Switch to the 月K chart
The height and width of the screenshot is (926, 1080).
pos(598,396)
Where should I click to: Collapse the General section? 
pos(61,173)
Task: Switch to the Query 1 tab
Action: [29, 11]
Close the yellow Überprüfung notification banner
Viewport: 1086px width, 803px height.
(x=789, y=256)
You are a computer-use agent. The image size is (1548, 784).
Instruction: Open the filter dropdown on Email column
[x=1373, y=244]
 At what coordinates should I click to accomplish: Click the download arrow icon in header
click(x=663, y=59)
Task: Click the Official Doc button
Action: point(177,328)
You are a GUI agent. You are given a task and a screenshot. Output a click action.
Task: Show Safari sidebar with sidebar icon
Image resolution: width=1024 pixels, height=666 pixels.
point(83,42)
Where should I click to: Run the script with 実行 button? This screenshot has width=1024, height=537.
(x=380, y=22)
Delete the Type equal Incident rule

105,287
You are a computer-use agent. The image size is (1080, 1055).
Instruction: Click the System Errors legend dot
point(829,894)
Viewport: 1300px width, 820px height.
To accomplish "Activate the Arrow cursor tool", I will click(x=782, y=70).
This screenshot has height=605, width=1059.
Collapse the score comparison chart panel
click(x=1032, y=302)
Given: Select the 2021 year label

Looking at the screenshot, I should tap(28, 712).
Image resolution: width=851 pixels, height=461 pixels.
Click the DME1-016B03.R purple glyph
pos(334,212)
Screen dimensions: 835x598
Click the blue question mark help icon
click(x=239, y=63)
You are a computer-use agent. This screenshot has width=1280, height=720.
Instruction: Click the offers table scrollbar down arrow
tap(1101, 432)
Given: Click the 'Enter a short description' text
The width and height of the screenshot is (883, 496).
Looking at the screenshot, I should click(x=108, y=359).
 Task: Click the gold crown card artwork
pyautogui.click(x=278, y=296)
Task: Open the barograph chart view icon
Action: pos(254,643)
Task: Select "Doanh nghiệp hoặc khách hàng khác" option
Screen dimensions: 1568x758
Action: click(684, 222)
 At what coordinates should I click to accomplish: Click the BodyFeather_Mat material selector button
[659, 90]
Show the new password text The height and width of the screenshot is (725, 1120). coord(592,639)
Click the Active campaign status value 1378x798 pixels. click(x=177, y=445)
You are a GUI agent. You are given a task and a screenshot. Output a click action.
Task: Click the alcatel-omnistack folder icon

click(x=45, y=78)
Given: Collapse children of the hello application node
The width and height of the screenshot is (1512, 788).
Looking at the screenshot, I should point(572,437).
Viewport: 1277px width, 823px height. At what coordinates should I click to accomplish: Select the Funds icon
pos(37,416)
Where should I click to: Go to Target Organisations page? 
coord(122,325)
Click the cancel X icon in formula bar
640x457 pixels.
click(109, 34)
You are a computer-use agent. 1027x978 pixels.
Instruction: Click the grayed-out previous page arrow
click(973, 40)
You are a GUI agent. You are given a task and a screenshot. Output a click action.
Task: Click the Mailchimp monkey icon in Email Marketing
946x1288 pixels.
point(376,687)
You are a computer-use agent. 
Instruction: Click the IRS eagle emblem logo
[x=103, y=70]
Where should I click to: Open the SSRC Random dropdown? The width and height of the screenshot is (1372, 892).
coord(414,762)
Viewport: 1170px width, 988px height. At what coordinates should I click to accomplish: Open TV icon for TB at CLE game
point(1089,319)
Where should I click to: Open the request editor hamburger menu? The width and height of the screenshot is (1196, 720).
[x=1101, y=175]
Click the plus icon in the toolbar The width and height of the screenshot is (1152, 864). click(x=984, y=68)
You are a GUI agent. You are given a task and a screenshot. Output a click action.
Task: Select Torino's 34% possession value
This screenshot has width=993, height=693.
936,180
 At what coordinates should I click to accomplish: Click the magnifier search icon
--------------------------------
WHAT IS EXPECTED: Find the word "computer" in the data and show each line that holds it.

WRITTEN RESPONSE:
You are a computer-use agent. The image size is (1548, 784).
You are a computer-use agent. The image size is (1080, 1055).
You are a computer-use agent. This screenshot has width=1280, height=720.
You are a computer-use agent. 1027x978 pixels.
You are a computer-use agent. 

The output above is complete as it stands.